Recently, I was the Veteran in need of employment support.

Due to an organizational restructure, I found myself in the same space as many of those I have helped. So what did I do? I took my own advice and exercised some of the strategies and tactics that I encourage Veterans to use when conducting a job search. From updating my résumé, to tapping my personal and professional networks for job leads, I used a multi-pronged approach to quickly find a new position, so I wouldn’t become an unemployment statistic.

More than five years ago, the overall rate for Veteran unemployment was over 8 percent. To address those concerning statistics, the White House launched an initiative to improve employment opportunities for transitioning and disabled Veterans within the federal government. Current numbers prove the effort worked. According to December statistics from the U.S. Department of Labor, the Veteran unemployment rate was 4.1 percent, down from 4.8 percent a year ago, and the lowest since May 2016.

But if you’re a Veteran facing unemployment, those favorable numbers mean little if you can’t pay the bills. So, here are some strategies to help your job search:

  • Update your resume. Tailor your résumé to include some of the language from the job to which you are applying. Don’t do a word-for-word cut and paste from the job description to your résumé. It will turn off most hiring managers, and may even hurt your chances of being hired. Instead, tweak your résumé to include some of the key words from the job description.

 

  • Network, network, network. Reach out to everyone you know personally and professionally and let them know you are in the market for a new job. I contacted recruiters, employment specialists, friends, and even family members to ask for job leads.

 

  • Apply for the job.
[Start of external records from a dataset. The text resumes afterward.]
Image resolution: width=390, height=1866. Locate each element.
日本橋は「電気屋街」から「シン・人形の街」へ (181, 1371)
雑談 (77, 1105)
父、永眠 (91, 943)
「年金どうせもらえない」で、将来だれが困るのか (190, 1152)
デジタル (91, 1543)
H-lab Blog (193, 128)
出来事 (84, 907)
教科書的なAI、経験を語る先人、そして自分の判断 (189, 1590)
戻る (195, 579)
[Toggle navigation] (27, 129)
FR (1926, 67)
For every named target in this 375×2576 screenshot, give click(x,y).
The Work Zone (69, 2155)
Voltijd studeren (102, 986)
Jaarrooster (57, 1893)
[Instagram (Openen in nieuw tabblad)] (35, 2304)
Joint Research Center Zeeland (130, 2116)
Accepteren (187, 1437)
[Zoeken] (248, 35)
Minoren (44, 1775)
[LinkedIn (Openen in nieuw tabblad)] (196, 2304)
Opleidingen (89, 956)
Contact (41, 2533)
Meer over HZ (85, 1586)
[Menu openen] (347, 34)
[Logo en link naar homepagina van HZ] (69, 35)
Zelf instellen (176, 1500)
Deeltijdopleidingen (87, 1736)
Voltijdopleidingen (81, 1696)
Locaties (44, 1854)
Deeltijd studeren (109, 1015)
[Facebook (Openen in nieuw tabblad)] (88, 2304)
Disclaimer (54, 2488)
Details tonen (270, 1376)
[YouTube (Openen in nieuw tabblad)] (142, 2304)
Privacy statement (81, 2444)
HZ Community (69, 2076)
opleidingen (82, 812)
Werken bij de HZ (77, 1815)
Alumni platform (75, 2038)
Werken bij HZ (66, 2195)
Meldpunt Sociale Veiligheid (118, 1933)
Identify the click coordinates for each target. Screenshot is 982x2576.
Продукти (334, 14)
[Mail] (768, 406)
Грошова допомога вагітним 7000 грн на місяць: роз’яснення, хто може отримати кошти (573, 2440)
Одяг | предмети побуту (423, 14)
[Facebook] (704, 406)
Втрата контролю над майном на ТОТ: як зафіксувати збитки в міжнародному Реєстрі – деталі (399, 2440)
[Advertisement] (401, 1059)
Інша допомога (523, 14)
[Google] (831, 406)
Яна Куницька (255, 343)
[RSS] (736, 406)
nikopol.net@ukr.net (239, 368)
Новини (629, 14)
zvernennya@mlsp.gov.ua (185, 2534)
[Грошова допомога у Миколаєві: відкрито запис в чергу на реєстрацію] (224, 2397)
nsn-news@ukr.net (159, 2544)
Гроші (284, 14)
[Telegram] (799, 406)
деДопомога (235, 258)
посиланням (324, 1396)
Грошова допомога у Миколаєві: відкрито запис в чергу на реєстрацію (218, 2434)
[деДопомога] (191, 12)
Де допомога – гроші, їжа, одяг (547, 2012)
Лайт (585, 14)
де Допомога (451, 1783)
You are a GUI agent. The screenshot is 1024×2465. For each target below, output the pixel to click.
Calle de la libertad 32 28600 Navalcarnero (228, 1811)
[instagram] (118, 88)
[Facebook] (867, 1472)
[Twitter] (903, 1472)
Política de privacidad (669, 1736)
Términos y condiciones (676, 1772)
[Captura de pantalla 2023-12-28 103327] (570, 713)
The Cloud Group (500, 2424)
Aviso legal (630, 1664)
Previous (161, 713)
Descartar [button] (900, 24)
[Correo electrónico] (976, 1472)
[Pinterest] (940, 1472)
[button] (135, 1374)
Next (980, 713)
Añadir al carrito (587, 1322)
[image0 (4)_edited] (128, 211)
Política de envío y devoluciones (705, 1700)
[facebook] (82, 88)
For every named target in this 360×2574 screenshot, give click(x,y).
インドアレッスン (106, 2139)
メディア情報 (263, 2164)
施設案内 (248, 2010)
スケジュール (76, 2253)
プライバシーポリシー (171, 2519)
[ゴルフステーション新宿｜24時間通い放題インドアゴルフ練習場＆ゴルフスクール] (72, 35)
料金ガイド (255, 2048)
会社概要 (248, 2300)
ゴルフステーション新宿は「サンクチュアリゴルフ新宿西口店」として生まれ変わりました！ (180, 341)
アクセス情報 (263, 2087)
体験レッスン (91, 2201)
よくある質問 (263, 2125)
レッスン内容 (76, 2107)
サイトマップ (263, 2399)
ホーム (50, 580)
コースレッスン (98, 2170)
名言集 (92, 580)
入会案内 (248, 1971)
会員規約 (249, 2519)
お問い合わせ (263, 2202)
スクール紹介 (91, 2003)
This may sound simple, but you have to go beyond reviewing the job, talking about the job to others and actually apply for the job. I dedicated myself to applying for at least five jobs per week. Some weeks I missed this mark; others, I exceeded the goal. I spent many late nights tailoring my résumé for each job to which I applied. I even applied for jobs I was not 100 percent sure I wanted, but my goal was to create as many options as possible for myself.

 

  • Clean up your social media accounts. We leave a digital footprint each time we post content to a social media site, so present your best online image to a prospective employer. Remove inappropriate content that could negatively impact your hiring prospects, and share subjects that show your professional expertise. Many companies use social networking sites to research job candidates as well as to query your mutual online connections about your background.

 

  • Take care of yourself.  A job loss is a professional crisis, but it can affect your overall wellbeing, so look for ways to maintain your health — physically, emotionally and mentally. In my case, I exercised a little more, ate healthier meals and reached out to friends and family to provide comfort and encouragement.

 

 

 

Author

VA Careers

Comments

  1. Michele Mikuta    

    Please be sure when updating a Federal Government resume that you always include the month and year you started a position, the month and year that you completed the position, and whether you were FT or PT, how many hours. The federal government doesn’t want your resume to be brief, we need it to be as detailed as possible. Read the Qualifications section of the Announcement as posted, you should be able to look at the qualification and if you can say to yourself, “yes, I have that experience”, then look at your resume, did you document it in your resume? HR Specialist cannot assume anything in your resume. Do not generalize your experience, be specific! Some examples, “I was a Police Officer and did EMT duties”, is very general. When you were a Police Officer, did you have arrest authority? Did you maintain crime scenes? This seems very basic, but would disqualify you due to lack of details “minimum qualifications”.

    Also, if you were a Veteran, please don’t just say you were in the Navy, Marine Corps, Army, Air Force, or Coast Guard for such and such years. Be specific of what exactly you did in the military. As a Veteran myself, we know our MOS is one thing, but you did a lot of other duties. If you were in transportation, what type of vehicles, did you do maintenance on the vehicles. In logistics, did you work with computers, utilizing forklifts, etc. This is specialized experience.

    The HR Specialists review everywhere on your resume for specialized experience, if you didn’t place it on there, then we can’t review it, and you might miss out on an opportunity to qualify for a position.

  2. T Kirschbaum    

    If your background is in IT, and covers over 30 yrs, the only thing that truly works: Don’t get laid-off especially if you’re in your 50’s. Otherwise, U B SOL!

  3. Christopher Cobbs    

    I would like to discuss opportunities with someone directly on job placement.

  4. Rebeca Argiro    

    I once applied for a vocational Rehabilitation Counselor position with the VA. I have been a state Vocational Rehabilitation Counselor for 5 years and my application was rejected saying that I am not qualified. It would be great if there was some kind of assistance to civilians (although I am both a non combat veteran and the spouses of a 70% disabled Purple Heart vet) to write the federal resume correctly to be accepted in to the candidate pool.